Clockwork Dog: Langstroth’s Last Riddle


Outside the room

When Clockwork Dog appeared on the scene, I can’t say I took much notice. Yes, they were an escape room and yes, they were based in London, but they were creating a pop-up escape room that would be around for three weeks. There were two ways I could see it going: Either it was a ruse to get people to book early and they would extend the run or they would be putting together a cheap and simple game. I waited my time to see which one it was.

And then I saw Dean’s review on Escape Review. Suddenly, this room looked a lot more appealing and, when it became clear that they were unlikely to extend their run, I knew I had to organise a last-minute trip to see for myself. In the end, more people were available to play than the game could accommodate, so we ended up booking back-to-back three-player games.

The hosts greeted us in character and really set the scene for the game well.


Arthur Langstroth recently died and, in his will, he specified that all the items in his antique shop should be bequeathed or sold. All, that is, except one: an object of incredible power. That item is available to whichever person or people can follow the clues and find its hiding place.

Inside the room

I’ll admit that I was dubious about setting up a pop-up escape room in a shop. When you can customise a space, you have lots of options for integrating the theme into the room, whereas Clockwork Dog were going to have to work with what was there. They’d chosen well, though. This was a shop full of character, with enough nooks and crannies to make it interesting but not so many that searching became a chore. That balance had been retained in their set dressing; there were sufficient props to give the feel of an antique dealer with a particular interest in Egypt but they hadn’t gone overboard with red herrings.

Yes: if you like searching, this is definitely a room for you. The finds were sometimes challenging but never left me feeling they were unfair. Both teams came close to needing a hint for a missing item but, on both occasions, some re-searching of the room resulted in the relevant prop being found so we could happily continue along with the game. There’s nothing quite like that sweet satisfaction of the second search paying off. (At least for the person who finds it, and embarrassment for those of us who missed it the first time round!)
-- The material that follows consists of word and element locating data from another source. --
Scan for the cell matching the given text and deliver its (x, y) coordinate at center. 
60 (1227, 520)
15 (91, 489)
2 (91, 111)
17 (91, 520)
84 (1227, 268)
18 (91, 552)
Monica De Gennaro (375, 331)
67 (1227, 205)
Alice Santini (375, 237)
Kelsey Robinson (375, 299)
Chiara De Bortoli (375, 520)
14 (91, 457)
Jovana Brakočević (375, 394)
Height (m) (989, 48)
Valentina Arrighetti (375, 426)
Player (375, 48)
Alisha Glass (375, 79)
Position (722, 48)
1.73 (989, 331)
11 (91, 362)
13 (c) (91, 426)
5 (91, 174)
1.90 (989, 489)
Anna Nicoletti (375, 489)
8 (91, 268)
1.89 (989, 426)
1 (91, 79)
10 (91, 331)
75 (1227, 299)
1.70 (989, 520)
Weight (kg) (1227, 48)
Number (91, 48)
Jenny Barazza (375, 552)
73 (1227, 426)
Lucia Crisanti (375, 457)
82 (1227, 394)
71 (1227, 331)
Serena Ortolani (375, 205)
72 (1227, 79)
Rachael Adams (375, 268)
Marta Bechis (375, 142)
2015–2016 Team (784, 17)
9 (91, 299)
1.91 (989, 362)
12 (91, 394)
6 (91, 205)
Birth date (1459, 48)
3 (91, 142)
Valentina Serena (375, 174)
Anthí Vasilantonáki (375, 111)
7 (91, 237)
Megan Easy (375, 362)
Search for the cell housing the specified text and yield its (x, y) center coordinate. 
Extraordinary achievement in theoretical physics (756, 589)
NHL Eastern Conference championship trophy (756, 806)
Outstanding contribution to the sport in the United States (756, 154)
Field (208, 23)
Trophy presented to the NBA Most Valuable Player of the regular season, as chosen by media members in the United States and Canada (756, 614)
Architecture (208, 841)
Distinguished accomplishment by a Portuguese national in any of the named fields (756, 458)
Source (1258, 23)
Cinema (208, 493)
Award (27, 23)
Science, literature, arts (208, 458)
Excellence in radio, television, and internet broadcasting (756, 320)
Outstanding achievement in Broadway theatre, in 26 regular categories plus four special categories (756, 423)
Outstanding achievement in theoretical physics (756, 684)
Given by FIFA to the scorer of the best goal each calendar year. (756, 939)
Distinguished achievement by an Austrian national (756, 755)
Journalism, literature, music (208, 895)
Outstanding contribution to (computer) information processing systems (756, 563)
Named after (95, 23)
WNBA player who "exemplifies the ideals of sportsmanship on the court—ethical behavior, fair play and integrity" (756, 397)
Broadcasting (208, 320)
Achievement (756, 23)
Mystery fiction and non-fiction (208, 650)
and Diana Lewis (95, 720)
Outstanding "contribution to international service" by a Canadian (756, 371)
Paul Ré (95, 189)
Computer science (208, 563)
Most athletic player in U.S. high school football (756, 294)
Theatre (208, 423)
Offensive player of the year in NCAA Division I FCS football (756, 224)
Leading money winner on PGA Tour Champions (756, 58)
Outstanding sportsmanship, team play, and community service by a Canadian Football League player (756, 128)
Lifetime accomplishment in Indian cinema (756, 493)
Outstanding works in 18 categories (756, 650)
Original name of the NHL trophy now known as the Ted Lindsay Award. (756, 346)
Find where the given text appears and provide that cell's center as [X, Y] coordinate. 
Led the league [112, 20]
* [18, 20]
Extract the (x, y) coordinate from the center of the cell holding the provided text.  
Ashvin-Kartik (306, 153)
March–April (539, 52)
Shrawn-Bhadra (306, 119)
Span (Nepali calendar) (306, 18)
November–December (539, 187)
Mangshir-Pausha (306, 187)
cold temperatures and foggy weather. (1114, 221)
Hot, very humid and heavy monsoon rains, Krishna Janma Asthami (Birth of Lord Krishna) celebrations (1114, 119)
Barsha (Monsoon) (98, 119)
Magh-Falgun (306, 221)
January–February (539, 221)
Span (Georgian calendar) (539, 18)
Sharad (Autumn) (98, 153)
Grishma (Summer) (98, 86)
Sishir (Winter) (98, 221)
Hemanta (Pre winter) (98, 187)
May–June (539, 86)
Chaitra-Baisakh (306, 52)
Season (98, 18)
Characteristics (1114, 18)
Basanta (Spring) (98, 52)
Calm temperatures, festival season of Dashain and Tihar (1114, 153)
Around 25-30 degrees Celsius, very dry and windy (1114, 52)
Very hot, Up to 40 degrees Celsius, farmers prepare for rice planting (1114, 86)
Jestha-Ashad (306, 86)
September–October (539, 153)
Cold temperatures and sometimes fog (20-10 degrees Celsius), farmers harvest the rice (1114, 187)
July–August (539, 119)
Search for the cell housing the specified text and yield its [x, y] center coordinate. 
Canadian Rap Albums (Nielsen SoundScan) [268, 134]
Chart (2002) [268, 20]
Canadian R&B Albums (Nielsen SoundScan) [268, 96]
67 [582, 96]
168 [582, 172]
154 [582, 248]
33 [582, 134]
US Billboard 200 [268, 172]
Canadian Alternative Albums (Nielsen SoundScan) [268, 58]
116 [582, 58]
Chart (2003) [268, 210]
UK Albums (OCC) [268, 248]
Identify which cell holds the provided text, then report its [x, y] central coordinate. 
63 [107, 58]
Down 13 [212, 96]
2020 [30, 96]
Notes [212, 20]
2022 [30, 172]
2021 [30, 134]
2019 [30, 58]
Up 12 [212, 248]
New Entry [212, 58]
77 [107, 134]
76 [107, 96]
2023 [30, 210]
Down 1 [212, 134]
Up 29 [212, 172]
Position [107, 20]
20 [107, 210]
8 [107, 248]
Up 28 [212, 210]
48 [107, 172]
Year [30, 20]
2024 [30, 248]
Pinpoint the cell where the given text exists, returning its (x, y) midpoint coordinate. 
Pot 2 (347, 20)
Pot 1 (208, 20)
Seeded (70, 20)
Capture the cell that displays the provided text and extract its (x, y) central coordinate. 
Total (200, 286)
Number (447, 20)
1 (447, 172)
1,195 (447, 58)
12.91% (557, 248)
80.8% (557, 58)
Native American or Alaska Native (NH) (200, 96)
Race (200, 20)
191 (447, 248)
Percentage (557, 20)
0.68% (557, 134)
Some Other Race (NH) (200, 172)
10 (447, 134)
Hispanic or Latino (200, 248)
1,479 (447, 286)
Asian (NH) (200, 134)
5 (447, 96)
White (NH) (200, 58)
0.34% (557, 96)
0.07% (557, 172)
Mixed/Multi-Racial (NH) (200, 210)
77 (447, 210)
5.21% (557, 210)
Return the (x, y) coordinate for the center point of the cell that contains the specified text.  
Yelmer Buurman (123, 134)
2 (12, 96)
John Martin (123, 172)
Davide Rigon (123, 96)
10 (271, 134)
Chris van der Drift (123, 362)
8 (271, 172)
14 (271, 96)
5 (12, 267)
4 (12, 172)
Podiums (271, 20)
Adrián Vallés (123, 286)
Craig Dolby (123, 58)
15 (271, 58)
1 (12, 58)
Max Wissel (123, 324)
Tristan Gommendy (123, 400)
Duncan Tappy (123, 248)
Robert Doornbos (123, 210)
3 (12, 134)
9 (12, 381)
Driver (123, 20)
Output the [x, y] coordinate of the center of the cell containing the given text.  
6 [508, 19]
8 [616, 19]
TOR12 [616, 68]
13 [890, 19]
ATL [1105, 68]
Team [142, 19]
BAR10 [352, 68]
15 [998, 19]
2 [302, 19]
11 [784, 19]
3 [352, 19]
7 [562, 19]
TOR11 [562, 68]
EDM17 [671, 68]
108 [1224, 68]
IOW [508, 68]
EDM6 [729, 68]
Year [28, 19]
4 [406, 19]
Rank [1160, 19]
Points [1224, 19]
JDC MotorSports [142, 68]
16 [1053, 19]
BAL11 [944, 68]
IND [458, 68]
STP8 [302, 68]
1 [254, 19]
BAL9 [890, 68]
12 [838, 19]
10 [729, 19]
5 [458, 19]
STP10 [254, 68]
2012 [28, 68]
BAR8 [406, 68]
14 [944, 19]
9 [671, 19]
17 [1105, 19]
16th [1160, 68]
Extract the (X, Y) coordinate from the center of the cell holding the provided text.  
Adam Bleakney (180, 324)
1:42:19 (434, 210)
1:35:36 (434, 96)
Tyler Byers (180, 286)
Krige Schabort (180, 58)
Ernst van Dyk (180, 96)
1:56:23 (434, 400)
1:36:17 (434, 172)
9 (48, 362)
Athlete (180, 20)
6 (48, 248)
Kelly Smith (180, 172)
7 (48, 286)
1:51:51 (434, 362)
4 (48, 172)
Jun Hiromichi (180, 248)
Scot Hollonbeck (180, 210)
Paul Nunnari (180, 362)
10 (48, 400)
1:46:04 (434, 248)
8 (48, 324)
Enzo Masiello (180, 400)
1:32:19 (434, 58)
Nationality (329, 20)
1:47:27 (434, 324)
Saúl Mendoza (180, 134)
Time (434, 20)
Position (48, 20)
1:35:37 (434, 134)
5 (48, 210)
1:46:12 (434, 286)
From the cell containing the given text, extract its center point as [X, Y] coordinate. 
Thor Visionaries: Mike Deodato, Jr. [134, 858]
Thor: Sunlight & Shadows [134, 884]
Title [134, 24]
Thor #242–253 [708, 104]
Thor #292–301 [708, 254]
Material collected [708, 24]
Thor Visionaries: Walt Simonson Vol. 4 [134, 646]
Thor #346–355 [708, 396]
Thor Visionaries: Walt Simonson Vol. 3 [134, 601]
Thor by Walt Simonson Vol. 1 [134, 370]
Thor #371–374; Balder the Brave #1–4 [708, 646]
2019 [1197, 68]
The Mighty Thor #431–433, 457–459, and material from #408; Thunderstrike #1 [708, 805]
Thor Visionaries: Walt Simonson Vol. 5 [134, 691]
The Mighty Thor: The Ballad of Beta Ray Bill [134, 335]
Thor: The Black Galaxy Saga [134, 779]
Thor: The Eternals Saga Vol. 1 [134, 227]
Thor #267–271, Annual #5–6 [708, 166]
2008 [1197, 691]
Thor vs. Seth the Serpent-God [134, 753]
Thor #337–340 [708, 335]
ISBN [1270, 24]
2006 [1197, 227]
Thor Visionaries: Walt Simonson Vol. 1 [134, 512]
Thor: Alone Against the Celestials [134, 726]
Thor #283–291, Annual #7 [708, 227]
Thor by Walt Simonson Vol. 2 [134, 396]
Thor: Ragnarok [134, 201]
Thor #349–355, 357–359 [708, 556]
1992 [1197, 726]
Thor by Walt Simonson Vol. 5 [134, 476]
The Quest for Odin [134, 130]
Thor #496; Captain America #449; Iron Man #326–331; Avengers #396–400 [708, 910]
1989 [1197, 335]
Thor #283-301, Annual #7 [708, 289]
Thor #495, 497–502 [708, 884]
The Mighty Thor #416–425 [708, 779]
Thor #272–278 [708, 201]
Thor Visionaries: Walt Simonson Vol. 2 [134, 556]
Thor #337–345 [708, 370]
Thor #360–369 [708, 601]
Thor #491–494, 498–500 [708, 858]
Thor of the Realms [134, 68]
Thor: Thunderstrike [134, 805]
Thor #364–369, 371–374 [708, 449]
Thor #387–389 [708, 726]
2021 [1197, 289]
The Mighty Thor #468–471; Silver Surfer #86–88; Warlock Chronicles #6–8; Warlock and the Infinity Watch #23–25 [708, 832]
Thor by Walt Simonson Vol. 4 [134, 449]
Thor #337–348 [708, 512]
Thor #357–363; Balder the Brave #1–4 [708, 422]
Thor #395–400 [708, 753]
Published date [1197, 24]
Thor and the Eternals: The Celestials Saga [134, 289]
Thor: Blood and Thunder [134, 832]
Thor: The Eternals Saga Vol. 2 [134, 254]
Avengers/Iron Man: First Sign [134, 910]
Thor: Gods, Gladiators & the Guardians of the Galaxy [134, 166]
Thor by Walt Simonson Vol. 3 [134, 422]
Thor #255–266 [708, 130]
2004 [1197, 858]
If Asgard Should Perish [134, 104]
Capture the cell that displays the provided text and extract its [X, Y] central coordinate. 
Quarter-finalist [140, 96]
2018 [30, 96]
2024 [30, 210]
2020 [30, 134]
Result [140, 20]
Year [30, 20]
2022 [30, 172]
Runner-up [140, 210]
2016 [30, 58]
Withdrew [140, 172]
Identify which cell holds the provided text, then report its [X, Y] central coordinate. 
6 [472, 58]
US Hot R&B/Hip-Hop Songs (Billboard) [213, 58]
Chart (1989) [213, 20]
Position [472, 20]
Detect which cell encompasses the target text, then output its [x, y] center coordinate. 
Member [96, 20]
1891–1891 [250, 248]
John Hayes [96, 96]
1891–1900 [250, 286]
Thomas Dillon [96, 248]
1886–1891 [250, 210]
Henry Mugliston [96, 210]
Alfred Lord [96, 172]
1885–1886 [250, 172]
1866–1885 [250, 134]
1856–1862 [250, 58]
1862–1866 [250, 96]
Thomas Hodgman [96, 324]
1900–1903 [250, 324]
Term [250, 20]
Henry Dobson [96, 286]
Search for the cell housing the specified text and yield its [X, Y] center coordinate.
The puzzles made decent use of the Egyptian/antique shop theme, with one slightly convoluted one in particular using an unusual prop in a fun way. Given the game was based around someone setting a trial of puzzles/riddles, almost anything is fair game here, but I did feel that a couple of the puzzles were a bit weak – counting up objects or similar – which was at odds with the quality of the rest of the game. Given the limited budget available for a pop-up, I’m imagining that the designer went out to look for suitable props and crafted the puzzles around them. It’s hard to be too critical given that, and it is frankly impressive that they managed to keep so much of it on theme.

And it wasn’t just the puzzle elements that they kept on theme. I don’t want to give any details away, because it seems plausible that this room will reappear in some guise, but both the clues and the “off limits” labels fitted nicely with the story. It’s touches like that which I think take escape games to new levels and, in this case, they make me intrigued to see Clockwork Dog’s next outing.

Possibly the most impressive part of the experience was what they’d done to control the atmosphere. Both the lighting and sound in the room were used to enhance the experience, and the finale “reveal” would have been the highlight of the vast majority of games I’ve played. They took advantage of the shop and added a little bit of their own magic in a way that still has me smiling when I think about it a week later.


We got out with 22 minutes remaining which, up until a couple of hours earlier, would have been the record time. Unfortunately, we’d let our team mates go in first, and they escaped with 36 minutes, so yet again I have to put up with some teasing for the next few games. Neither team took clues.

Verdict –

Wow. What the team at Clockwork Dog have done in a pop-up environment puts many permanent escape rooms to shame. The hosts were a fun pair with a nice introduction to the story and, while a few of the puzzles were a little bit simplistic for my liking, the majority of them were well devised. It’s disappointing that so few people will get to see the finale, because it really was excellent. You’re already too late to play this game (it sold out not long after we played) but, if you get the chance to play their next oneI think it’s worth taking a punt to see if it’s as well done as this one. I certainly will.


We ate round the corner in the Cellars on Newington Green. Lovely old pub with decent modern food.